Muffoletto v. Towers (Ct. of Special Appeals)
Filed: January 30, 2020
Opinion by: James A. Kenney, III
Holdings: (1) An action seeking a declaration concerning the location of a common boundary line between adjacent boat slips was barred by the applicable statute of limitations. (2) Substantive and substantial discovery violations warranted the imposition of sanctions.
Facts: In the early 1980’s, a residential condominium was established in Dorchester County, Maryland. Appurtenant to each condominium unit was a license to use a boat slip. According to the 1982 site plan for the condominium, two adjacent boat slips were to be established as fourteen-feet-seven-inches wide each, separated by mooring piles. However, according to an aerial photograph of the subject boat slips, taken in 1984, one slip was nineteen feet wide, and the adjacent slip was thirteen feet wide.
In 2004, the plaintiff purchased the condominium unit and corresponding slip license related to the thirteen-foot-wide boat slip. Shortly thereafter, the plaintiff noticed the disparate sizes of the adjacent boat slips when he attempted to berth his boat. In 2010, the plaintiff became a member of the condominium’s council of unit owners (the “council”), at which time he allegedly learned of a policy enacted by the council in 1999 requiring a unit owner who had made changes to the location of any mooring piles to return the piles to their original location when the appurtenant condominium unit is sold. Title to each of the condominium units corresponding to the subject boat slips (and the related boat slip licenses) had been transferred multiple times before being transferred to the parties to this lawsuit.
In 2016, the plaintiff filed suit in the Circuit Court for Dorchester County, seeking (i) a declaration that the adjacent boat slips were intended and initially constructed to be of equal width and (ii) specific performance and injunctive relief, requiring that the mooring piles be moved to establish the adjacent boat slips as being equal in width. During discovery, the defendants served the plaintiff with interrogatories. Despite multiple court orders directing the plaintiff to respond to the interrogatories, the plaintiff failed to properly respond.

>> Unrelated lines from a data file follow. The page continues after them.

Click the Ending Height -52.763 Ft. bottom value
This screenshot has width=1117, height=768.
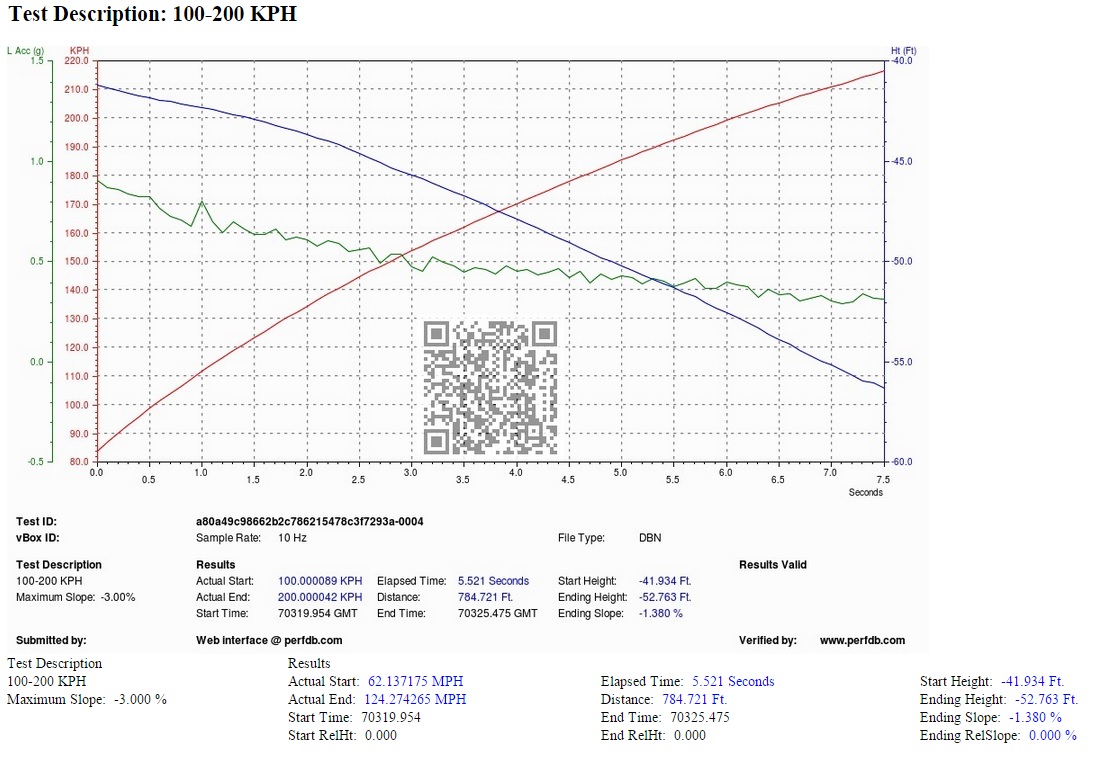click(x=1046, y=700)
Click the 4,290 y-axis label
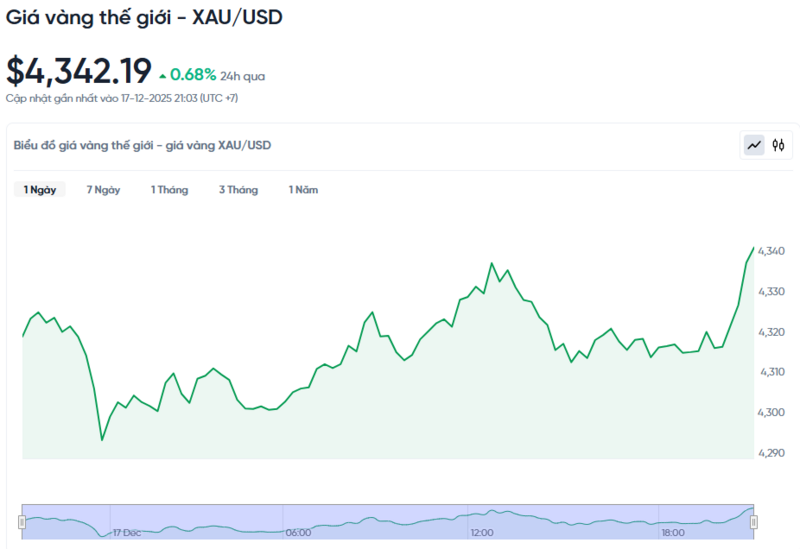This screenshot has width=800, height=549. point(771,453)
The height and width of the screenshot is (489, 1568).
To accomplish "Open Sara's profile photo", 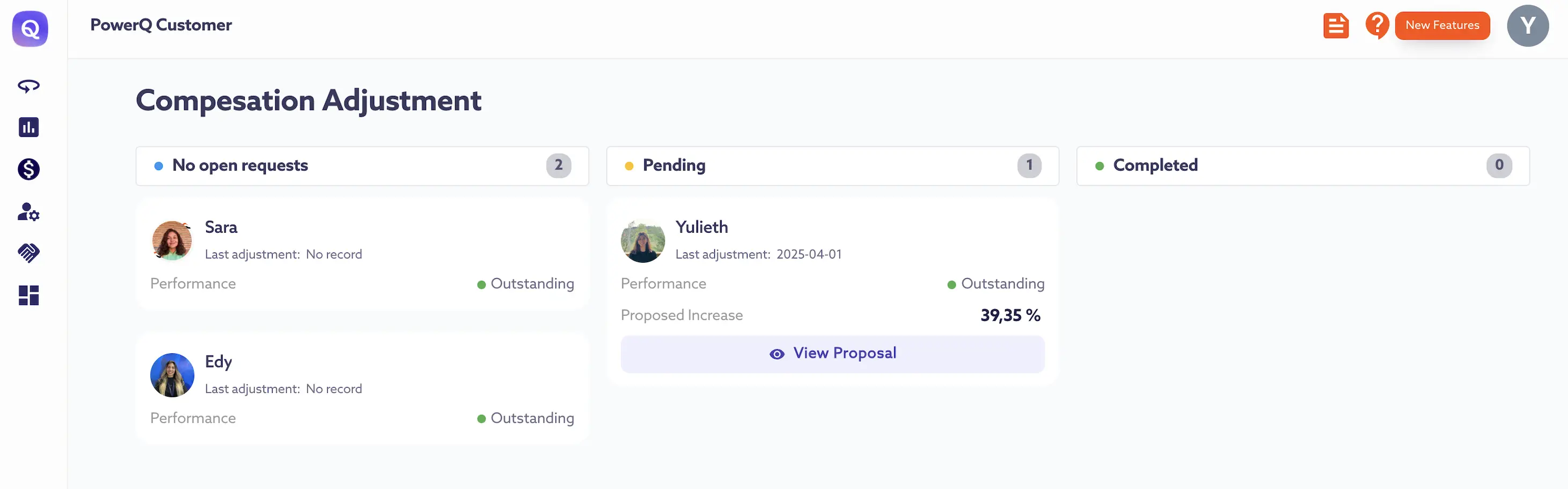I will pyautogui.click(x=172, y=241).
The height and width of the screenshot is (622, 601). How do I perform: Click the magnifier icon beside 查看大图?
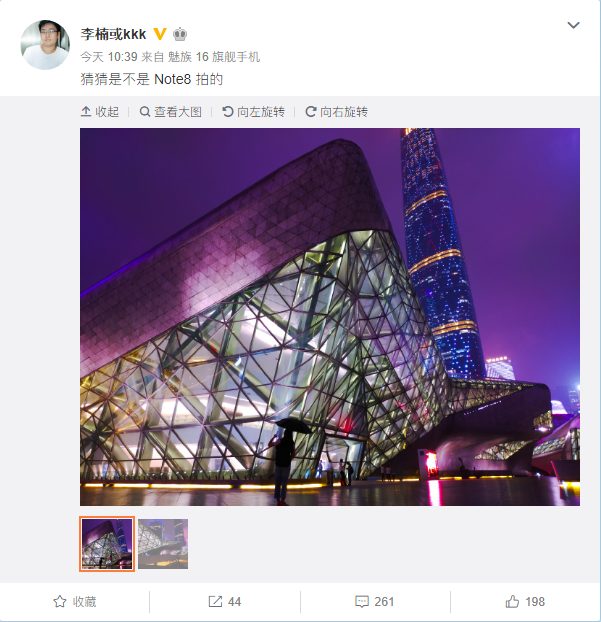[x=145, y=112]
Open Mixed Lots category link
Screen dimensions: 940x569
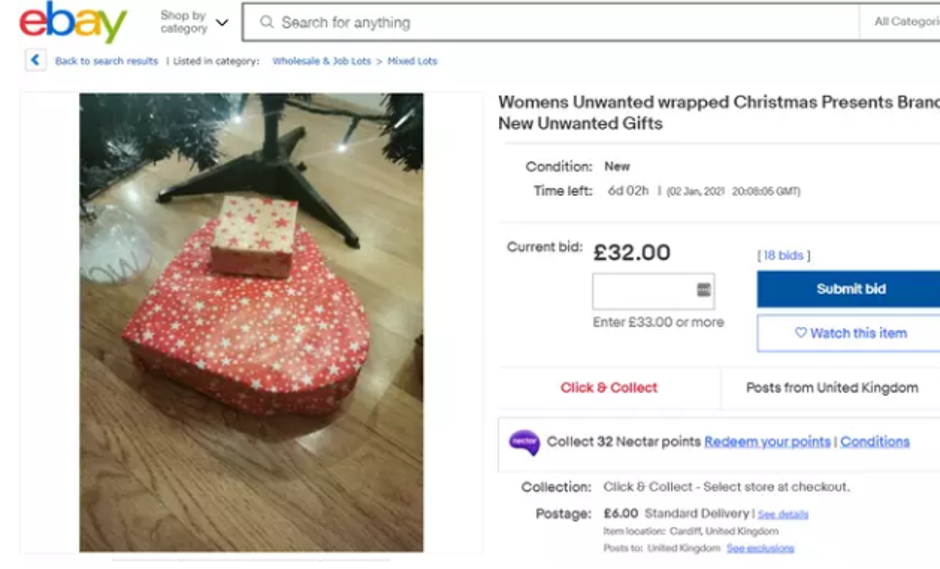[412, 61]
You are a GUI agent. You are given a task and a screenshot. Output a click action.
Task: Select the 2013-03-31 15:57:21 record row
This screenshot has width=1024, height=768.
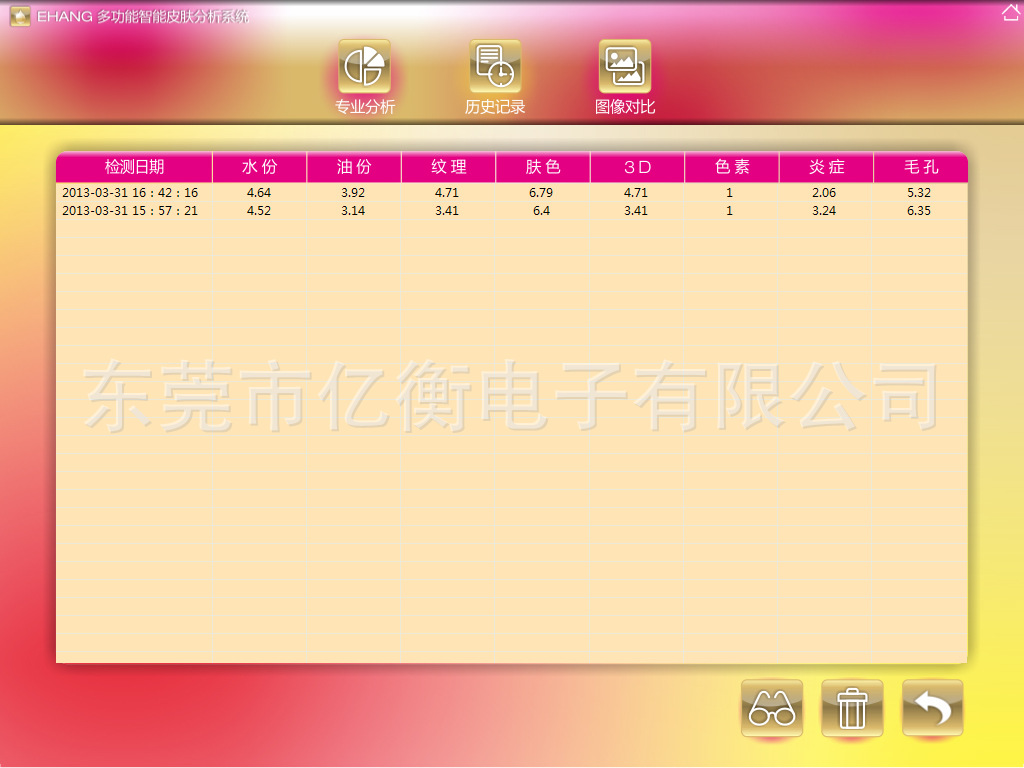pos(130,211)
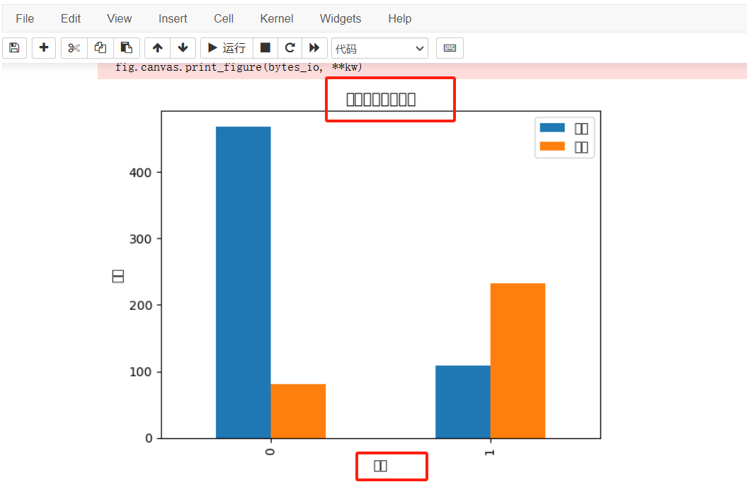Open the File menu
The width and height of the screenshot is (750, 491).
pos(25,19)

The Circuit Court entered sanctions against the plaintiff for failing to provide discovery responses as ordered, finding that the defendants had been prejudiced as a result. Thereafter, the Circuit Court entered summary judgment in favor of the defendants, finding that the possible movement of the mooring piles was not a disputed material fact because they were placed in their current location no later than 1984 (when the aerial photograph was taken), and any legal action related to their present location was thus barred by the applicable three-year limitations period. The plaintiff timely appealed the rulings to the Court of Special Appeals.
Analysis: The Court of Special Appeals first addressed the Circuit Court’s holding that the plaintiff’s claims were barred by the statute of limitations. The plaintiff argued that the statute of limitations had been tolled by virtue of the “continuing harm” doctrine, which provides that claims in the nature of a continuous tort may toll the running of limitations based on new occurrences over time. The court discussed Maryland case law applying the doctrine, and found that “courts have consistently held that the continuing harm doctrine rests on a new affirmative act” and does not apply to a “continuing ill effect” of a prior act. The court then concluded that the continuing harm doctrine did not apply under the circumstances of this case because the act causing the harm was the alleged moving of the mooring piles, which occurred sometime before the photograph taken in 1984, and that “leaving them in place is a continuing effect of that act.” Ultimately, the court held that the plaintiff’s claims were barred by the statute of limitations, noting that the action was filed six years after the plaintiff allegedly became aware that the piles may have been moved, twelve years after the plaintiff attempted to berth his boat in the slip, and more than twelve years after he bought the condominium unit (and corresponding boat slip license).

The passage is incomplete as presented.